## Given information
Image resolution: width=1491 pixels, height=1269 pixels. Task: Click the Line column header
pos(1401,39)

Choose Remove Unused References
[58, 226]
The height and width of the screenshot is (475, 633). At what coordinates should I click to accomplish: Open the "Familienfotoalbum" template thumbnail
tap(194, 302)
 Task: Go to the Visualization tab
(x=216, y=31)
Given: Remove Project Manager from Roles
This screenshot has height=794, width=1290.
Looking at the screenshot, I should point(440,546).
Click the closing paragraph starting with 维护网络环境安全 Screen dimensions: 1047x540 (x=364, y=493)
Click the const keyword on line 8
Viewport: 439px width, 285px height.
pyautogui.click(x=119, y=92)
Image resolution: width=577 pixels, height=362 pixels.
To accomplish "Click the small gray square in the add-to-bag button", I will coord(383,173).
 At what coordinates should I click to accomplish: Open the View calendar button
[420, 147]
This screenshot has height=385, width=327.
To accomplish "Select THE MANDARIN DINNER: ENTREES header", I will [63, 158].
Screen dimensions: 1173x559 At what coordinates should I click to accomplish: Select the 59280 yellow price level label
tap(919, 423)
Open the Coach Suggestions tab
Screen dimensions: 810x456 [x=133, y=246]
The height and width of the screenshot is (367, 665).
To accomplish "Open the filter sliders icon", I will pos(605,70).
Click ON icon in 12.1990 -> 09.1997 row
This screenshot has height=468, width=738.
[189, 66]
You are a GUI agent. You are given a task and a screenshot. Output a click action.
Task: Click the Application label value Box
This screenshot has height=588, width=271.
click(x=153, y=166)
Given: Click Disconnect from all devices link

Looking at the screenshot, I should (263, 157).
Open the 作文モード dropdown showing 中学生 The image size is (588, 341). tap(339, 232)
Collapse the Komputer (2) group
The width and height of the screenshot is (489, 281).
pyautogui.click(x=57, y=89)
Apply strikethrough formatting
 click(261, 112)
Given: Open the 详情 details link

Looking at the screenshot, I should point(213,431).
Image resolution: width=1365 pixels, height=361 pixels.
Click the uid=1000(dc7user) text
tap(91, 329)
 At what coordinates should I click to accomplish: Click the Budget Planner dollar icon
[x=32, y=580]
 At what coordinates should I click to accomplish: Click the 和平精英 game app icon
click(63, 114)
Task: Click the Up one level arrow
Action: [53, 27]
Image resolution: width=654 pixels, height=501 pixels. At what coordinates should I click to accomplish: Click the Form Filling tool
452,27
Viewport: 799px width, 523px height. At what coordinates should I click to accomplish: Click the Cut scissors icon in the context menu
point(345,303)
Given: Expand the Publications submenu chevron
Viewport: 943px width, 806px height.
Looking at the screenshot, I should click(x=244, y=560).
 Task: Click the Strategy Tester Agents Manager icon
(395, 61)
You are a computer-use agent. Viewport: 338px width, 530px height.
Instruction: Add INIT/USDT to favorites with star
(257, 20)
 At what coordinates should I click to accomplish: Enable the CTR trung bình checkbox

## What is expected
The listing above should be returned in full, exactly as shown.

## Response area
Image resolution: width=1491 pixels, height=1269 pixels. Task: Click the Line column header
pos(1401,39)

Choose Remove Unused References
[58, 226]
The height and width of the screenshot is (475, 633). At what coordinates should I click to accomplish: Open the "Familienfotoalbum" template thumbnail
tap(194, 302)
 Task: Go to the Visualization tab
(x=216, y=31)
Given: Remove Project Manager from Roles
This screenshot has height=794, width=1290.
Looking at the screenshot, I should point(440,546).
Click the closing paragraph starting with 维护网络环境安全 Screen dimensions: 1047x540 (x=364, y=493)
Click the const keyword on line 8
Viewport: 439px width, 285px height.
pyautogui.click(x=119, y=92)
Image resolution: width=577 pixels, height=362 pixels.
To accomplish "Click the small gray square in the add-to-bag button", I will coord(383,173).
 At what coordinates should I click to accomplish: Open the View calendar button
[420, 147]
This screenshot has height=385, width=327.
To accomplish "Select THE MANDARIN DINNER: ENTREES header", I will [63, 158].
Screen dimensions: 1173x559 At what coordinates should I click to accomplish: Select the 59280 yellow price level label
tap(919, 423)
Open the Coach Suggestions tab
Screen dimensions: 810x456 [x=133, y=246]
The height and width of the screenshot is (367, 665).
To accomplish "Open the filter sliders icon", I will pos(605,70).
Click ON icon in 12.1990 -> 09.1997 row
This screenshot has height=468, width=738.
[189, 66]
You are a GUI agent. You are given a task and a screenshot. Output a click action.
Task: Click the Application label value Box
This screenshot has height=588, width=271.
click(x=153, y=166)
Given: Click Disconnect from all devices link

Looking at the screenshot, I should (263, 157).
Open the 作文モード dropdown showing 中学生 The image size is (588, 341). tap(339, 232)
Collapse the Komputer (2) group
The width and height of the screenshot is (489, 281).
pyautogui.click(x=57, y=89)
Apply strikethrough formatting
 click(261, 112)
Given: Open the 详情 details link

Looking at the screenshot, I should point(213,431).
Image resolution: width=1365 pixels, height=361 pixels.
Click the uid=1000(dc7user) text
tap(91, 329)
 At what coordinates should I click to accomplish: Click the Budget Planner dollar icon
[x=32, y=580]
 At what coordinates should I click to accomplish: Click the 和平精英 game app icon
click(63, 114)
Task: Click the Up one level arrow
Action: [53, 27]
Image resolution: width=654 pixels, height=501 pixels. At what coordinates should I click to accomplish: Click the Form Filling tool
452,27
Viewport: 799px width, 523px height. At what coordinates should I click to accomplish: Click the Cut scissors icon in the context menu
point(345,303)
Given: Expand the Publications submenu chevron
Viewport: 943px width, 806px height.
Looking at the screenshot, I should click(x=244, y=560).
 Task: Click the Strategy Tester Agents Manager icon
(395, 61)
You are a computer-use agent. Viewport: 338px width, 530px height.
Instruction: Add INIT/USDT to favorites with star
(257, 20)
 At what coordinates should I click to accomplish: Enable the CTR trung bình checkbox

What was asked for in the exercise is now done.